Concurrent object discrimination task. Subjects learned 11 discrimination problems, in which the number of objects was held constant, but the degree of feature ambiguity was varied systematically. Each discrimination problem consisted of four objects, presented in pairs. Two of the four objects were designated correct (targets), and two were designated incorrect (nontargets). In each pair, only one object was a target (shown here on the left). The pairs of objects were presented continuously in a pseudorandom order until the subject selected the target objects for eight consecutive trials. Stimuli, Each object consisted of the conjunction of the following two stimulus features: barcode components (a; individual features shown as letters for illustrative purposes) and bug parts (b; body and legs). Shape and fill were the manipulated features for the blobs stimulus set; body plan and coat pattern were used for the beast stimulus set. For examples of these stimuli, see Figure 3. Ambiguity, There were three feature ambiguity conditions: minimum ambiguity, in which no features were explicitly ambiguous (i.e., each feature was consistently either part of a target or a nontarget); intermediate ambiguity, in which one feature in each object (e.g., legs) was ambiguous; and maximum ambiguity, in which all features were ambiguous (i.e., each feature was simultaneously present in a target and nontarget object).

**Exercise instructions**:
• a. List the feature ambiguity conditions named in the extract on the object discrimination task.
• b. Answer these questions from the extract on the object discrimination task.
(i) How many objects made up each discrimination problem?
(ii) For how many consecutive trials did a subject have to select the target objects before presentation stopped?
(iii) Which features were manipulated for the beast stimulus set?

**Recorded data**:
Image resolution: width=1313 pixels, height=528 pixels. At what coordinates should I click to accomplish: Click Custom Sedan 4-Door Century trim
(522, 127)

**Solution set**:
• a. Minimum ambiguity, intermediate ambiguity, maximum ambiguity

• b.
(i) Four
(ii) Eight
(iii) Body plan and coat pattern